According to the International Data Corporation (IDC), every person online will create an average of 1.7 megabytes of new data every second by 2020, and  only 37% of all big data could be analyzed, leaving a plethora of untapped information that could be processed by law enforcement agencies to solve  crime efficiently.

Structured vs. unstructured data processing

When discussing structured data, it is usually referred to data that has a defined known structure. This could be numbers, dates, groups of words, simply strings accessed within the storage medium. It is data regularly tapped into during an investigation and generally stored in database files.

The processing of structured data could be completed by using MSAB’s innovative tools which would parse users’ data from supported and unsupported applications, decode encoded dates or times and present stored data in a presentable form, while concentrating on the database file format and known structures.

Unstructured data is information that either does not have a pre-defined data model or cannot be structured in an orderly fashion (such as in ordered rows and columns as found in databases). Unstructured data can include text in all forms, emails, video, audio files, web pages and social media. Making sense of unstructured data is often done by implementing complex search queries to extract and present all the data in a better presented structure. The search queries will enable an examiner to find data in with the same contextual structure as the investigation.

Intelligence prediction

To generate tangible intelligence from big data, a structured intelligence extraction process is used to examine the data and present the examiner with an actionable dataset. The actions implemented are usually completed in phases.

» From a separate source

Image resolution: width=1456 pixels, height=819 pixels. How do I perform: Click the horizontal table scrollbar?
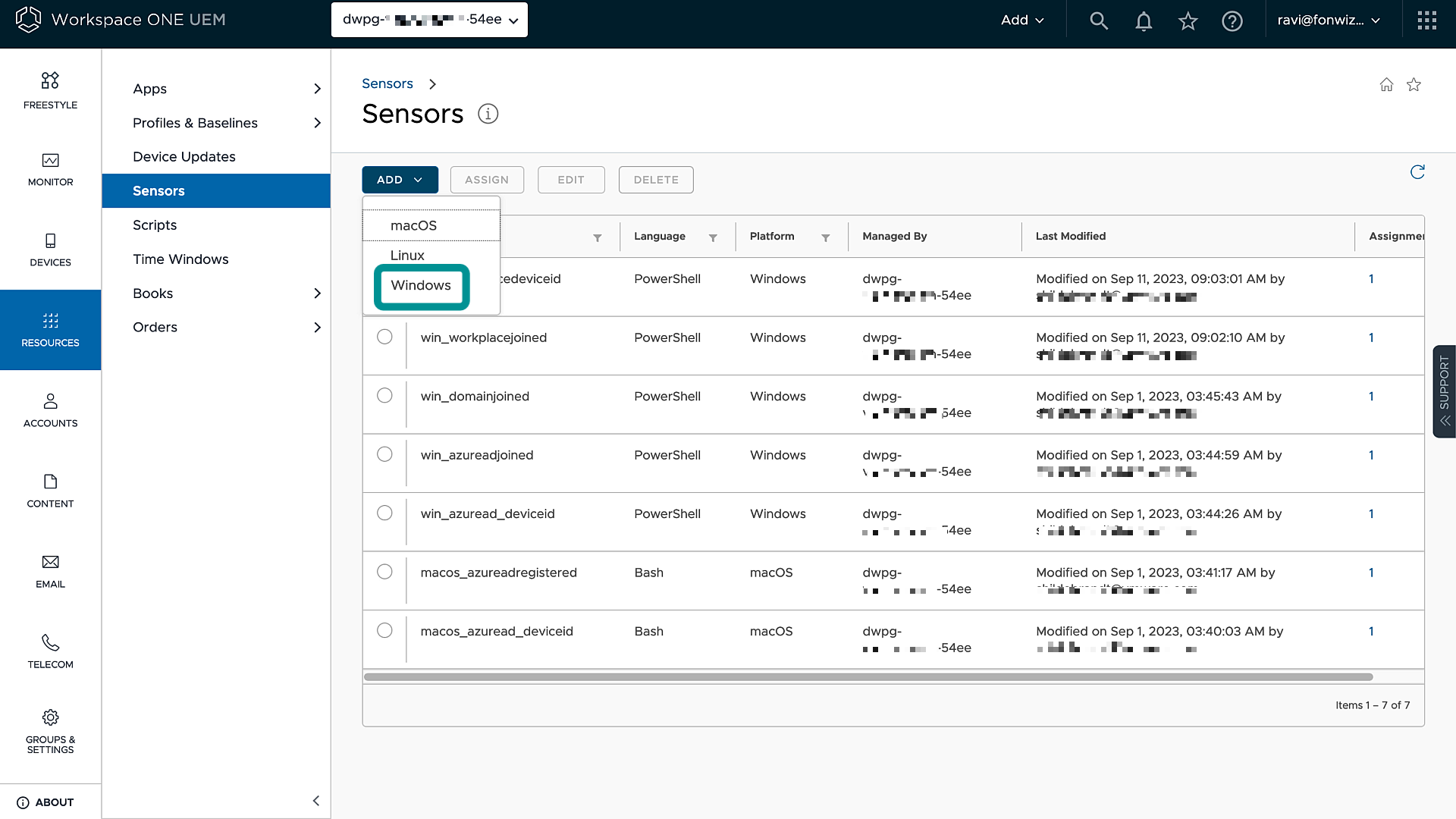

The main aim of these phases is to put structured, unstructured and semi-structured data in a tangible format that resemble the evidence examined.  It is perceived that a high proportion of law enforcement agencies do not process their stored data for actual intelligence that can later be used in behavioral analysis, possibility of re-offending or digital profiling.

Forensic solutions:

Training

A key element of utilizing big data is to understand how to process the knowledge it contains, and the best method of understanding the knowledge is by applying investigative and extraction techniques. MSAB offers data analysis training courses which can be used to make the most of knowledge residing within structured and unstructured data and to provide digital forensic examiners with the skills they need to understand and utilize what they are seeing.

Ecosystem approach

Ecosystems are regularly utilized to enable the processing lifecycle of big data. These systems would typically start with identifying the media containing the data, identifying the extraction profile needed for each type and processing the data once the extraction is completed. The processing techniques will ensure that structured and unstructured data are indexed and categorized. And upon completion of this process, the advance indexing processes will run queries that make big data much more presentable to examiners during the investigation.

Learn more in this whitepaper: How taking the ecosystem approach to mobile forensics helped the Metropolitan Police fight terrorism.

Practical application

Examiners concerned with the correct processing of big data should combine customized vender solutions, vender-neutral software and their extraction knowledge to ensure digesting solutions are heterogeneous in nature, maximizing the results they can see.

Conclusion

Big data analytics can provide significant advantages to forensic examiners, especially when the content is processed correctly. The examiner would generally utilize advanced search techniques built into the software to address individual items within emails or search history. These techniques and more are built into the acquisition software to present instant results to an examiner when they search for names, phone numbers or data strings. In addition to storing the data and extracting specific datasets, forensic examiners are missing out by not utilizing the potential of the intelligence analysis. The analysis techniques assist law enforcement agencies in predicting behavioral patterns, or potentially identifying if a suspect has been involved in other forms of crime or has links to any other persons known to the agency.